# My Albury Brothers 20'



## oceanluvr30 (Jan 30, 2009)

My Albury Brothers 20' with 175hp Suzuki  ...sweet


----------



## Gramps (Nov 1, 2007)

Sweet boat brother! I spoke with an owner of the 20' at the Miami show and was very impressed. Crazy guy took it to the Bahamas on several occasions. How do you fish the boat mainly? Use it in the shallows at all?


----------



## oceanluvr30 (Jan 30, 2009)

> Sweet boat brother!  I spoke with an owner of the 20' at the Miami show and was very impressed. Crazy guy took it to the Bahamas on several occasions.  How do you fish the boat mainly? Use it in the shallows at all?



I bet you spoke with a guy named Tom...70 years old and he takes his Albury all over the Bahamas and sleeps on the forward deck under the stars....anyway i fish both offshore and in the Indian River Lagoon...generally get as skinny as i can then wade. Keep thinking i need to get a used Mitzi Skiff or something along those lines as i do like the back country.


----------



## cutrunner (Jun 8, 2010)

Love those boats.

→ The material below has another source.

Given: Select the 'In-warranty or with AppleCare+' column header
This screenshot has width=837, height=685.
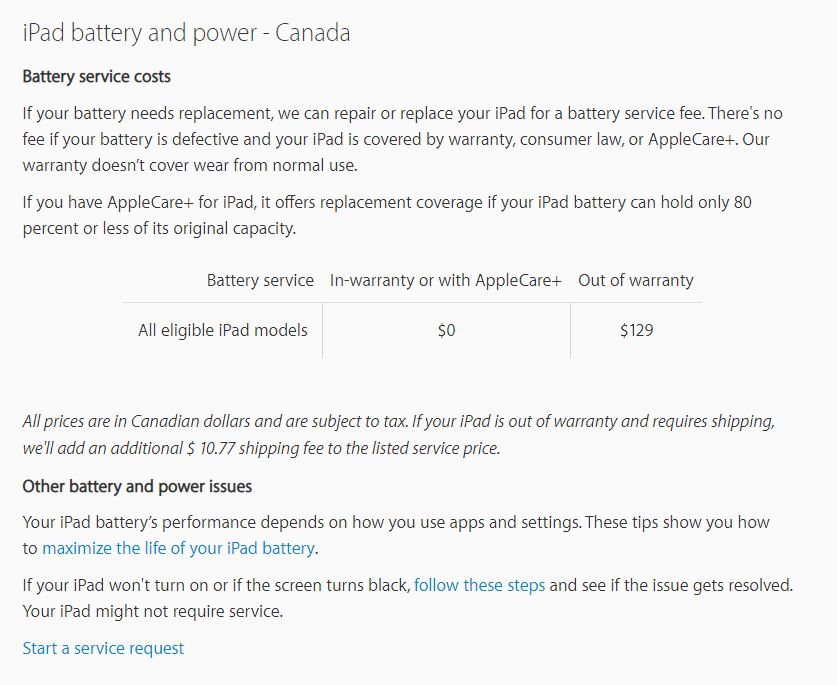Looking at the screenshot, I should (446, 280).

The first job i ever got at a boat dealership, they had a albury. I just ahhd at it compared to the contenders... I said to myself now thats a simple, beautiful, classy built boat. It was aquamist colored with ice blue nonskid inside for a twotone. It was love. Now i work down the street from the factory down in riviera


----------



## TomFL (Oct 2, 2007)

Sleek lines on that craft, like the larger T-top too. Perfect sized do-it-all craft right there!

-T


----------



## TomFL (Oct 2, 2007)

I really do hope this wasn't the one the A-hole cowboy on the big 35'er smashed into and almost capsized yesterday bait fishing SE of the St Lucie inlet....

If that was you and you need some help with a witness I was the guy on the grey seavee you took a pic of. Let me know if I can be of any help. 

If not and you know the guy who did get hit and he needs to contact me feel free to pass my info along. 

-T


----------



## cutrunner (Jun 8, 2010)

Whoa whoa what happened?


----------



## TomFL (Oct 2, 2007)

Don't want to highjack this man's fine boat thread so I sent a PM brother. 

-T


----------